Facebook, Twitter and the economics of attention

Ever since Facebook went public in one of the largest technology stock issues of the last decade, an offering that valued the company at more than $ 60 billion, one of the biggest questions hanging over the company’s head is whether it can generate enough revenue to justify this massive market value. There have been questions raised about both the lack of a strong (or at least convincing) mobile strategy and the relatively lackluster performance of Facebook’s advertising model. And some wonder whether the giant network will ever be able to make advertising work at all, because of the nature of the network and the purposes for which most people use it — and whether alternative networks like Twitter aren’t better equipped to do so.

One of the more recent discussions of that idea comes from startup advisor and entrepreneur Alistair Croll, who argues in a recent blog post that despite its enormous size and reach — something that should theoretically make it perfectly suited for advertising — the nature of Facebook’s network actually makes it less effective at doing this than Twitter. In a nutshell, Croll says, we are more likely to be open to commercial messages appearing in our Twitter stream because the network is asymmetric (meaning you don’t have to approve every follower, and users can send you messages by simply using your Twitter name).

Is Facebook’s structure even conducive to ads?

Facebook, by contrast, is based on a more symmetric model — one that is designed to allow users to control their social network at a very granular level, by approving each and every “friend,” and therefore implicitly accepting that messages from them will appear in their timeline. The network has added subscriptions and other features to try and duplicate the asymmetric model that Twitter uses, but those don’t seem to have really taken off for most users, many of whom complain about subscriber spam. And that kind of structure, Croll argues, makes it a particularly ineffective medium for advertising:

At its core, Facebook is also built around the idea of a network of friends, which means some people (and their messages) are foreign to that network. Our “immune system” reacts when someone promotes something to us. Our first reaction is that their computer has a virus and it’s spamming their social graph —- not that they might be genuinely recommending something.

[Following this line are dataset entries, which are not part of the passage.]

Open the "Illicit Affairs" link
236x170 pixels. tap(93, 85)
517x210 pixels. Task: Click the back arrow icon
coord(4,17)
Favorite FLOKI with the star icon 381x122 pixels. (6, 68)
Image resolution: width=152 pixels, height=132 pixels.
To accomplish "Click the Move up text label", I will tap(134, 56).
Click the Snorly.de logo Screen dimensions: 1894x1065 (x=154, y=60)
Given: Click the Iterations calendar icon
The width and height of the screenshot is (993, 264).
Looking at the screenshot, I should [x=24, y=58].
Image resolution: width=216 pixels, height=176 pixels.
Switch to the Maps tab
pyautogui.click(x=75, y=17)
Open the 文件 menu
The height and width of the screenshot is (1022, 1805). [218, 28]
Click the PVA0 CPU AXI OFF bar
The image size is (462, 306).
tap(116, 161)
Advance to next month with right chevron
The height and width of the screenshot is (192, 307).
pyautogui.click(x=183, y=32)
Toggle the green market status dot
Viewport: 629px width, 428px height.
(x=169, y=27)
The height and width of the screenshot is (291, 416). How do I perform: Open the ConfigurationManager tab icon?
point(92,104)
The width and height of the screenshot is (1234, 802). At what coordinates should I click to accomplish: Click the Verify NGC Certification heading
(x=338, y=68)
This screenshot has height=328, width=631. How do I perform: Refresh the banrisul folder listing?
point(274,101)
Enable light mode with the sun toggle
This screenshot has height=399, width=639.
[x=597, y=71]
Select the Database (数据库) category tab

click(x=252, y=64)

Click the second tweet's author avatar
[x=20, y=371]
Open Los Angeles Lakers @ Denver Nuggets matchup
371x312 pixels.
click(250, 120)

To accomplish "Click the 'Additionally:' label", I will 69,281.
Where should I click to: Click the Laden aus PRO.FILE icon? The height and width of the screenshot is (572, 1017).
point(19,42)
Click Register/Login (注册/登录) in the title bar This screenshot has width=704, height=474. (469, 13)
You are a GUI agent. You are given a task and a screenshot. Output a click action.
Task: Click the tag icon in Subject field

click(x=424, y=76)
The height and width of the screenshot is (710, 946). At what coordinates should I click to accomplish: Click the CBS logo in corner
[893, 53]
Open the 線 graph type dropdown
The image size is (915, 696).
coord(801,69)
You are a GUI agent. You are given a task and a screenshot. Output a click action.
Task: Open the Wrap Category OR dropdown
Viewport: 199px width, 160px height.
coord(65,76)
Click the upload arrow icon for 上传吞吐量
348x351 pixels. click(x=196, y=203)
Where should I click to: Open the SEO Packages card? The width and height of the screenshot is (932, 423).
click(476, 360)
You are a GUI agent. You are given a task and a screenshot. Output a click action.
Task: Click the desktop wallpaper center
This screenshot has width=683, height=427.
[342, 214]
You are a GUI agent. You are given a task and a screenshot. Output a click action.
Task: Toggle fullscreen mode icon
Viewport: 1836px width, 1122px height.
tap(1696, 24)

This is a point that we have made in the past as well. And it isn’t just a threat to traditional advertising, the kind General Motors was doing when it decided to yank its $ 10-million budget just before Facebook’s IPO (the company is apparently reconsidering this move). It’s also a potential risk for the kind of social advertising Facebook is trying to sell to big customers, including features like “sponsored stories,” which embed messages from Facebook users inside ads. As I tried to point out in a recent GigaOM Pro report, the network’s future depends on it being able to solve that problem (subscription required).

If Facebook can’t make ads work, then it is AOL

Sir Martin Sorrell, the chairman of giant advertising and marketing conglomerate WPP Group, put this challenge well when he said recently that he wasn’t sure whether advertising would be effective on Facebook or not, because it is a social place where users expect to interact with their friends, not with commercial messages. As he put it: “The point is that Facebook is a social medium, not an advertising one… you interrupt social conversations with commercial messages at your peril.” As Croll notes in his blog post, this could be one of the reasons why Twitter might actually be better suited to advertising content:

Facebook is stuck in an awkward place compared to LinkedIn, Twitter, and even Google. It’s not a “vertical” social network like LinkedIn. It’s not an “open” social network like Twitter [and] it’s not a default part of using the Web like Google is.

Obviously, Facebook is far from doomed when it comes to either advertising or generating revenue. One of the few advantages the network has — apart from just its massive size — is the “open graph” platform it has created, which connects it to millions of websites through “like” buttons and comments and other features (something Google has been trying to replicate to some extent with its Google+ network and the +1 button). There is at least the potential that Facebook could use these connections to develop an advertising network that places ads on partner sites and targets them using the behavior of its users, avoiding the anti-social problem.

The big danger is that Facebook never makes this or any of its various mobile efforts fly properly, and winds up being just an AOL-style platform that “tries to keep people inside it, making money off the in-system credit taxes,” as Croll puts it in his post. It may have a few billion dollars that it can spend on figuring the problem out, and a billion or so users on whom to test various solutions, but there’s no guarantee that it will succeed — or that success is even possible without radically changing the nature of the network.